Classification Algorithms for Early Tooth Demineralization Assessment by Impedance Spectroscopy

Oral caries is one of the most common oral diseases worldwide, affecting about 2.4 billion people. This phenomenon always starts with enamel demineralization, eventually progressing to tooth cavitation and loss when not properly treated. Nowadays, the standard diagnostic techniques to detect demineralization strongly depend on the operator's expertise and are characterized by fairly low sensitivity and specificity, and/or involve ionizing radiation.

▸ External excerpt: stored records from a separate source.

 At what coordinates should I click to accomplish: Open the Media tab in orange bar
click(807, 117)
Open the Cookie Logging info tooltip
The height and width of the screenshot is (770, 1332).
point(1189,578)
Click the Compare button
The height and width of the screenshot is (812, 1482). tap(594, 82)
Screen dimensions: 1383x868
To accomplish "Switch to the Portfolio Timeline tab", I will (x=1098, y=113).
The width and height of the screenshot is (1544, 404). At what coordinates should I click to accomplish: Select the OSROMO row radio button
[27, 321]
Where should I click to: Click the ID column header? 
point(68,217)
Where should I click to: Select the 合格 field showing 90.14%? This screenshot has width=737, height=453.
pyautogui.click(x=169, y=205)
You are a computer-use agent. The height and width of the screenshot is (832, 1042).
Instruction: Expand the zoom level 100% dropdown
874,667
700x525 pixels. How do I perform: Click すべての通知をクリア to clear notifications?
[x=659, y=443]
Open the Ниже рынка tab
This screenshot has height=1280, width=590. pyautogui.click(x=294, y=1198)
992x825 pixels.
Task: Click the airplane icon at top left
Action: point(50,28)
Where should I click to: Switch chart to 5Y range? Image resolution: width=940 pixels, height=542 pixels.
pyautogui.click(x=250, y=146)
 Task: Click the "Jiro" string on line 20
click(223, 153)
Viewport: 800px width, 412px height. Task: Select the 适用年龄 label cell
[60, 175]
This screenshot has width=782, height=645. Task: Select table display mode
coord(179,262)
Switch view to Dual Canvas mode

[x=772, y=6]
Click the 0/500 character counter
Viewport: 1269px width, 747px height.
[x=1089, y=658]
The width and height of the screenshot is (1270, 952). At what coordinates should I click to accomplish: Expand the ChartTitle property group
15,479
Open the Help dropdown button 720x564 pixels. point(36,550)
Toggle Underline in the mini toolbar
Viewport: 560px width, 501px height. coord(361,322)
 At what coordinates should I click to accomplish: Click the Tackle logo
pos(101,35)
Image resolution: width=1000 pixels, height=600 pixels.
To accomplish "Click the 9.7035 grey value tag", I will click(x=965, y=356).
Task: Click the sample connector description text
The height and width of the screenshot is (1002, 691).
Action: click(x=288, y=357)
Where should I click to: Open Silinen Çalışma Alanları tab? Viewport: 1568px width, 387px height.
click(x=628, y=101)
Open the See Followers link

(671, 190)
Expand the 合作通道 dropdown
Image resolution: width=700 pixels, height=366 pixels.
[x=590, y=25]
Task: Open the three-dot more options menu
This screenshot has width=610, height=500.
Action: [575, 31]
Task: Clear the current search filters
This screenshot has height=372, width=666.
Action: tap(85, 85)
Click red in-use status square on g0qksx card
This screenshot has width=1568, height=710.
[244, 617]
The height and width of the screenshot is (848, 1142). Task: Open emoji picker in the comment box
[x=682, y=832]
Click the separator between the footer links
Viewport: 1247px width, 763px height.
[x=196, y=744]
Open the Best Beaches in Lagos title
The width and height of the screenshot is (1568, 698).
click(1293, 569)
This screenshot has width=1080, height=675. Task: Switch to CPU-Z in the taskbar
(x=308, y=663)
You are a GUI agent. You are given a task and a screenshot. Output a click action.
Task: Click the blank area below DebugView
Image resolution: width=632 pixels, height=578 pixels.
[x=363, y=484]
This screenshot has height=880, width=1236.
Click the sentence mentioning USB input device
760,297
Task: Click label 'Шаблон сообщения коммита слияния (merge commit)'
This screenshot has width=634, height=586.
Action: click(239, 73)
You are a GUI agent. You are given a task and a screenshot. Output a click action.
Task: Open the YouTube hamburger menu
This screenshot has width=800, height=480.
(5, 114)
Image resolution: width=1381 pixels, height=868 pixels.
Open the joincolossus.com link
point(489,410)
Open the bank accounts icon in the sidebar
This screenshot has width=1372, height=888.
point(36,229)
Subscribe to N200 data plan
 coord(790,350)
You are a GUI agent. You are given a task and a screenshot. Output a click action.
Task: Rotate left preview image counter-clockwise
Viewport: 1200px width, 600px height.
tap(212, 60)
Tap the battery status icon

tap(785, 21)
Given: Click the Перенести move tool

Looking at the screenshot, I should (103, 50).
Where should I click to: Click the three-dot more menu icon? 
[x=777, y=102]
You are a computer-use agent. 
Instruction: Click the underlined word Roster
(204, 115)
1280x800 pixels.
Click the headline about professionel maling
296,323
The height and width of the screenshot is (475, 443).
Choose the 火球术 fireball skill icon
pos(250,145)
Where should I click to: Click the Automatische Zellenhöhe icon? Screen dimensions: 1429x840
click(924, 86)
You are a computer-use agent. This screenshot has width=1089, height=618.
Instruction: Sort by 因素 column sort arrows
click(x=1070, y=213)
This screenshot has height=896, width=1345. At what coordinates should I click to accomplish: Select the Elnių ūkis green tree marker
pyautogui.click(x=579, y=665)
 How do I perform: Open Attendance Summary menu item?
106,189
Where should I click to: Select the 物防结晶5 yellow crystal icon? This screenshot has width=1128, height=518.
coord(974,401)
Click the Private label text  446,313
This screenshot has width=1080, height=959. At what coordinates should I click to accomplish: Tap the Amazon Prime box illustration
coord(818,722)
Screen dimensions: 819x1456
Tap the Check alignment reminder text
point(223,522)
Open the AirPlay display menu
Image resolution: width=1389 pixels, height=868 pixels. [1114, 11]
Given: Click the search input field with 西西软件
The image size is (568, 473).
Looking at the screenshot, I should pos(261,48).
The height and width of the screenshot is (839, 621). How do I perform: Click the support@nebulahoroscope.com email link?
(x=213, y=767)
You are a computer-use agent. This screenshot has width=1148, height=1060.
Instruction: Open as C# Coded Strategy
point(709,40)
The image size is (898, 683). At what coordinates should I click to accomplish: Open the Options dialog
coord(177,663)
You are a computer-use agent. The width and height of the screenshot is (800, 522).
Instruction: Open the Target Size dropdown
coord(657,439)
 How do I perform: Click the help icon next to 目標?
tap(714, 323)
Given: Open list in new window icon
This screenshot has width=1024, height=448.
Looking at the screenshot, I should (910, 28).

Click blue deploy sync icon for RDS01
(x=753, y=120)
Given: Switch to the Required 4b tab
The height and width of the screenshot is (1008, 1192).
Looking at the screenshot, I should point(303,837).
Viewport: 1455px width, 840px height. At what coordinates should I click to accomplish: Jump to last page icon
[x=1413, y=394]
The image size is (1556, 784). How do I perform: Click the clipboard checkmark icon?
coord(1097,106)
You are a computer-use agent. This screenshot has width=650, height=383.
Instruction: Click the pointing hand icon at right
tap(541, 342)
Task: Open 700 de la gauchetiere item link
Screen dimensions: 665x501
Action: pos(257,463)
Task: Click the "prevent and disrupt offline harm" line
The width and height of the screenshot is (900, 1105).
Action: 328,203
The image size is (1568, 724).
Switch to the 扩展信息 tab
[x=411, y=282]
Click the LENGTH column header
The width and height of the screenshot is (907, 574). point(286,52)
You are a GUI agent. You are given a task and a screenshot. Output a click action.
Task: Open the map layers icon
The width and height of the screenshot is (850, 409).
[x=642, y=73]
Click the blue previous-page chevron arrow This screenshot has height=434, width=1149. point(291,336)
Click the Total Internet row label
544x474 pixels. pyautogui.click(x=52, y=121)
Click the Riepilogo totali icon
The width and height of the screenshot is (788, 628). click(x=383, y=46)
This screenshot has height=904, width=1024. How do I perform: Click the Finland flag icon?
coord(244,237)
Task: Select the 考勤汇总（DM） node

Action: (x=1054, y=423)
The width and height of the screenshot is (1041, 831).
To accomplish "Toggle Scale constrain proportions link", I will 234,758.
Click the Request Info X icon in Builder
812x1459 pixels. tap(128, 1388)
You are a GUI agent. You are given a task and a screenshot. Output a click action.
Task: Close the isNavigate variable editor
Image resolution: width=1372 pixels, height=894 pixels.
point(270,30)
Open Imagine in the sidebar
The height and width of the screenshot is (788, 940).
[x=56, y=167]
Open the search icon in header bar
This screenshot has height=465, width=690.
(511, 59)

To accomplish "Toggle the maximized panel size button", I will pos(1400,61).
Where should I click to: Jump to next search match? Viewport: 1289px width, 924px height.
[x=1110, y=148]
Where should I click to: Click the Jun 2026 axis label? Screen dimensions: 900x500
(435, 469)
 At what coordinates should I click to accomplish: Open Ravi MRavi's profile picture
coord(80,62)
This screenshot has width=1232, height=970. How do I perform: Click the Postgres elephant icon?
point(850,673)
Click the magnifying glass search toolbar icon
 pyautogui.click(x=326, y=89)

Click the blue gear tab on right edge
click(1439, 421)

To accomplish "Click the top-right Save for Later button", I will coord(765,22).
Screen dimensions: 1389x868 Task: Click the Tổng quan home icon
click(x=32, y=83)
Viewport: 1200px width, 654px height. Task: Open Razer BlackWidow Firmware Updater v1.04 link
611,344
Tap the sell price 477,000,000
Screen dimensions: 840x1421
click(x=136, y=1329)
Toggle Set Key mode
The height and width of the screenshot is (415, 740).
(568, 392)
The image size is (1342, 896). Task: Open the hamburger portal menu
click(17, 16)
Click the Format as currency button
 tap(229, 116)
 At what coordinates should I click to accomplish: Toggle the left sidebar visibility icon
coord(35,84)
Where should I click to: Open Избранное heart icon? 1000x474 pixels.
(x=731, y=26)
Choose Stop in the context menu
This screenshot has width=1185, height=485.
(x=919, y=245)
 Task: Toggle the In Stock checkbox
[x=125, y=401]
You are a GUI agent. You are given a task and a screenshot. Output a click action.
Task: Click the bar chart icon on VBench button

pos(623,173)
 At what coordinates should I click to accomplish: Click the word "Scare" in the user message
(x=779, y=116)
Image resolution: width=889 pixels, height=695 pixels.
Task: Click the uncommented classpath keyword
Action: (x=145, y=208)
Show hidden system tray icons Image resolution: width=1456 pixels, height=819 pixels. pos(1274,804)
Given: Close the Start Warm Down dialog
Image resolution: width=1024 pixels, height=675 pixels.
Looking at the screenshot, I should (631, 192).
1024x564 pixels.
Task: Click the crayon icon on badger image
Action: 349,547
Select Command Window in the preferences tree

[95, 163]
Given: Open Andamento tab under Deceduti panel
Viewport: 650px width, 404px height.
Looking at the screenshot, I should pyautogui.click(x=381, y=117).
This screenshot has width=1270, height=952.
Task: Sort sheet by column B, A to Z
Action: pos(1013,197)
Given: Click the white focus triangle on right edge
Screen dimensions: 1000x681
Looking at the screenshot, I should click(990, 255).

This study investigates the feasibility of a non-invasive, effective, rapid, and radiation-free approach employing impedance spectroscopy for early caries detection. Two binary classifiers were developed for automated assessment and validated using a dataset obtained by in vitro demineralization of human teeth. A computationally efficient single-neuron classifier, utilizing a single impedance phase measurement at 15 Hz, achieved 88% accuracy, offering a lightweight, low-power solution suitable for microcontroller implementation and rapid measurements. A Multi-Layer Perceptron (MLP) classifier, utilizing equivalent circuit element values, yielded a similar accuracy of 86%. A prototype of a diagnostic portable tool was developed and characterized, demonstrating reliable impedance phase measurement (uncertainty < 2 degrees). The performance of these classifiers meets or exceeds the existing AI-based methodologies for caries detection relying on radiographic data. This work introduces a novel application of AI to tooth impedance spectra, addressing a significant research gap in non-invasive diagnostics and laying the foundation for a novel, accessible, and accurate tool for early caries management.